Publicado em 17 de outubro de 2013 às 06h00.

São Paulo - Em setembro, a Polícia Federal (PF) prendeu 17 profissionais que se diziam ligados ao mercado financeiro. Eles são acusados de fazer parte de um esquema de desvio de recursos de fundos de previdência de municípios.

O escândalo ganhou maior destaque quando foi revelado que modelos, como a catarinense Luciane Hoepers, seduziam prefeitos para convencê-los a fazer investimentos recomendados pela quadrilha — e, claro, muitos deram prejuízo.

Mas o “loiraduto”, que, segundo a Polícia Federal, drenou 50 milhões de reais do caixa das prefeituras em um ano e meio, é apenas um detalhe pitoresco dos problemas que tomam conta desses fundos de pensão — e que, até a chegada das loiras, vinham se desenrolando sem que ninguém prestasse atenção.

“Há uma série de indícios de irregularidades não só nos fundos das prefeituras mas também nos estaduais.

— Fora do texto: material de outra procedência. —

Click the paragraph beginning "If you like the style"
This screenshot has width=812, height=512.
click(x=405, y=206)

E isso ajudou a criar um rombo nas contas do setor”, diz Leonardo Rolim, secretário de Políticas da Previdência Social do Ministério da Previdência. 

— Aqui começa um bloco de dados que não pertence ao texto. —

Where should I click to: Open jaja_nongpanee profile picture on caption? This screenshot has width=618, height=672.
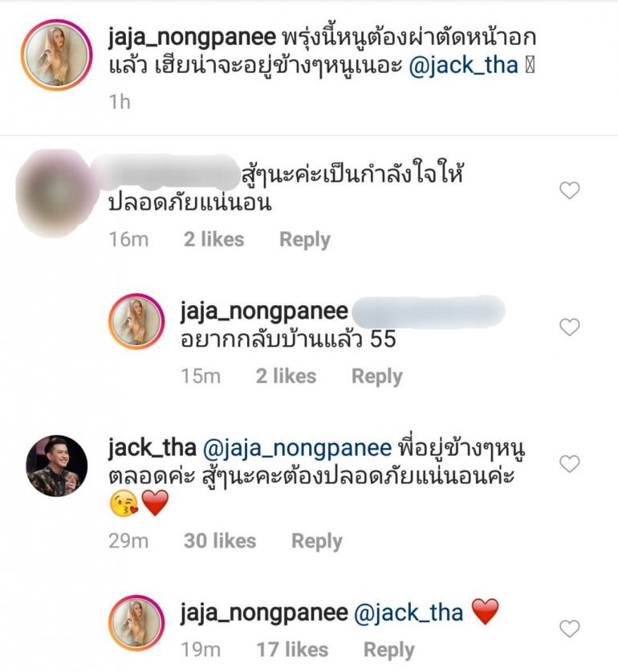[56, 55]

Com 175 bilhões de reais sob gestão, os fundos de previdência dos estados e municípios têm 9 milhões de investidores, incluindo aposentados e pensionistas. Muitos deles têm motivos para se preocupar.

Em 2012, esses planos acumularam déficit financeiro de 20 bilhões de reais, 67% maior que o do ano anterior — o que significa que as receitas não foram suficientes para cobrir as despesas. A diferença tem sido coberta, de uma forma ou de outra, pelos estados e municípios, mas não se sabe até quando eles terão dinheiro para isso.

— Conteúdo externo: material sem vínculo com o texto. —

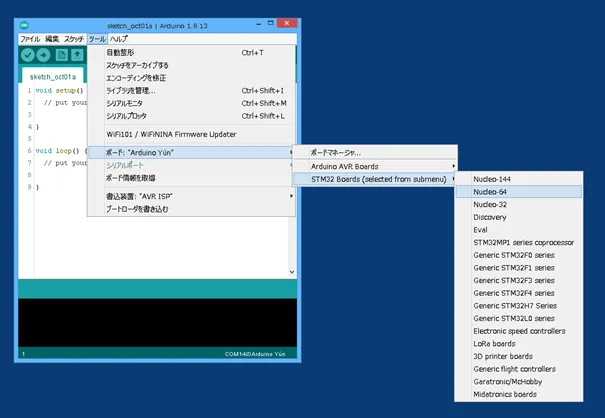The image size is (605, 418).
Task: Open the ヘルプ menu
Action: [x=118, y=38]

A maior parte do prejuízo dos fundos deve-se à má gestão dos recursos aplicados. Segundo um relatório do Ministério da Previdência, foram encontradas pelo menos 312 “irregularidades” de 2012 a 2013. Desse total, cerca de 100 foram encaminhadas à Polícia Federal, que investiga se também houve fraudes. 

Um dos casos que mais chamaram a atenção do ministério é o fundo do estado de Tocantins, que tem um patrimônio de 3 bilhões de reais. Nos últimos anos, o fundo perdeu cerca de 170 milhões de reais com investimentos em bancos quebrados, como BVA e Morada.

Na inspeção realizada em setembro pelo Ministério da Previdência, foram encontradas pelo menos 14 aplicações que extrapolavam os limites estabelecidos pelo Conselho Monetário Nacional.

Uma delas foi feita na aquisição de 100% das cotas de um fundo de renda fixa da gestora carioca NSG, quatro vezes mais do que o permitido por lei — o fundo, por sua vez, investe mais da metade de seu patrimônio em outro fundo multimercado da mesma gestora, o que também infringe as regras de mercado. 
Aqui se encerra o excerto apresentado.